*Assigned task*
Restate the entries below without a single change.

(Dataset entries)
--------------------------------

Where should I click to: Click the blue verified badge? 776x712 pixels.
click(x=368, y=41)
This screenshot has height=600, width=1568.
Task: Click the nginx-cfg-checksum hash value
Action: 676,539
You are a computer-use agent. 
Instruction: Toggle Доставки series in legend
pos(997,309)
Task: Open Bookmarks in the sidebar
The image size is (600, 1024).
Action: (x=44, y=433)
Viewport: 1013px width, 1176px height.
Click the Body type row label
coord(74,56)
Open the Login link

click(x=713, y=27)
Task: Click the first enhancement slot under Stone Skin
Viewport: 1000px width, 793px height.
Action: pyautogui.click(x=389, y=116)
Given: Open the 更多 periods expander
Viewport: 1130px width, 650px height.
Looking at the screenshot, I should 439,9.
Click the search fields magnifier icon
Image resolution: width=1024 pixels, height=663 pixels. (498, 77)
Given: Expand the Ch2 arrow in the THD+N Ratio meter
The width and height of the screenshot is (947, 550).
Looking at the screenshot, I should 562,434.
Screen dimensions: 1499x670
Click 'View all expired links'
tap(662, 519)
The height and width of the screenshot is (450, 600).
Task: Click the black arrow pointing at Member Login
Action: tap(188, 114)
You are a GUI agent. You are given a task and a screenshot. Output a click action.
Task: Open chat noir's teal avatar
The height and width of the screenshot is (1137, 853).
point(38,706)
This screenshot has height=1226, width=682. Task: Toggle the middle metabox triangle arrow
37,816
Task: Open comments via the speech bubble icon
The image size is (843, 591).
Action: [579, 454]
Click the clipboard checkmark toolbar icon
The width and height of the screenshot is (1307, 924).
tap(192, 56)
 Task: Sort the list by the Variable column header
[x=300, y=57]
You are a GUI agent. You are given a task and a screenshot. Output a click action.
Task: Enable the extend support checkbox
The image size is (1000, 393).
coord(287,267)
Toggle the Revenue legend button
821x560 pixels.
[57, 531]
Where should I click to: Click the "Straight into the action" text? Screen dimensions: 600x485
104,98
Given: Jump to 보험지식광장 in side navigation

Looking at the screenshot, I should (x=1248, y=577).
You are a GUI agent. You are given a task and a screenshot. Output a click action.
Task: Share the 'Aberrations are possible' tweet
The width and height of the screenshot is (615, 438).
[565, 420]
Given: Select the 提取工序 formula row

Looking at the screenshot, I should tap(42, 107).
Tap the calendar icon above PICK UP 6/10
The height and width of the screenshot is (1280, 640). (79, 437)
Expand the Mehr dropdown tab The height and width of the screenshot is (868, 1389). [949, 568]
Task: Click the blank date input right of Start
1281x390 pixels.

--------------------------------

*Response for this exercise*
Where should I click to: Click the blue verified badge? 776x712 pixels.
click(x=368, y=41)
This screenshot has height=600, width=1568.
Task: Click the nginx-cfg-checksum hash value
Action: 676,539
You are a computer-use agent. 
Instruction: Toggle Доставки series in legend
pos(997,309)
Task: Open Bookmarks in the sidebar
The image size is (600, 1024).
Action: (x=44, y=433)
Viewport: 1013px width, 1176px height.
Click the Body type row label
coord(74,56)
Open the Login link

click(x=713, y=27)
Task: Click the first enhancement slot under Stone Skin
Viewport: 1000px width, 793px height.
Action: pyautogui.click(x=389, y=116)
Given: Open the 更多 periods expander
Viewport: 1130px width, 650px height.
Looking at the screenshot, I should 439,9.
Click the search fields magnifier icon
Image resolution: width=1024 pixels, height=663 pixels. (498, 77)
Given: Expand the Ch2 arrow in the THD+N Ratio meter
The width and height of the screenshot is (947, 550).
Looking at the screenshot, I should 562,434.
Screen dimensions: 1499x670
Click 'View all expired links'
tap(662, 519)
The height and width of the screenshot is (450, 600).
Task: Click the black arrow pointing at Member Login
Action: tap(188, 114)
You are a GUI agent. You are given a task and a screenshot. Output a click action.
Task: Open chat noir's teal avatar
The height and width of the screenshot is (1137, 853).
point(38,706)
This screenshot has height=1226, width=682. Task: Toggle the middle metabox triangle arrow
37,816
Task: Open comments via the speech bubble icon
The image size is (843, 591).
Action: [579, 454]
Click the clipboard checkmark toolbar icon
The width and height of the screenshot is (1307, 924).
tap(192, 56)
 Task: Sort the list by the Variable column header
[x=300, y=57]
You are a GUI agent. You are given a task and a screenshot. Output a click action.
Task: Enable the extend support checkbox
The image size is (1000, 393).
coord(287,267)
Toggle the Revenue legend button
821x560 pixels.
[57, 531]
Where should I click to: Click the "Straight into the action" text? Screen dimensions: 600x485
104,98
Given: Jump to 보험지식광장 in side navigation

Looking at the screenshot, I should (x=1248, y=577).
You are a GUI agent. You are given a task and a screenshot. Output a click action.
Task: Share the 'Aberrations are possible' tweet
The width and height of the screenshot is (615, 438).
[565, 420]
Given: Select the 提取工序 formula row

Looking at the screenshot, I should tap(42, 107).
Tap the calendar icon above PICK UP 6/10
The height and width of the screenshot is (1280, 640). (79, 437)
Expand the Mehr dropdown tab The height and width of the screenshot is (868, 1389). [949, 568]
Task: Click the blank date input right of Start
1281x390 pixels.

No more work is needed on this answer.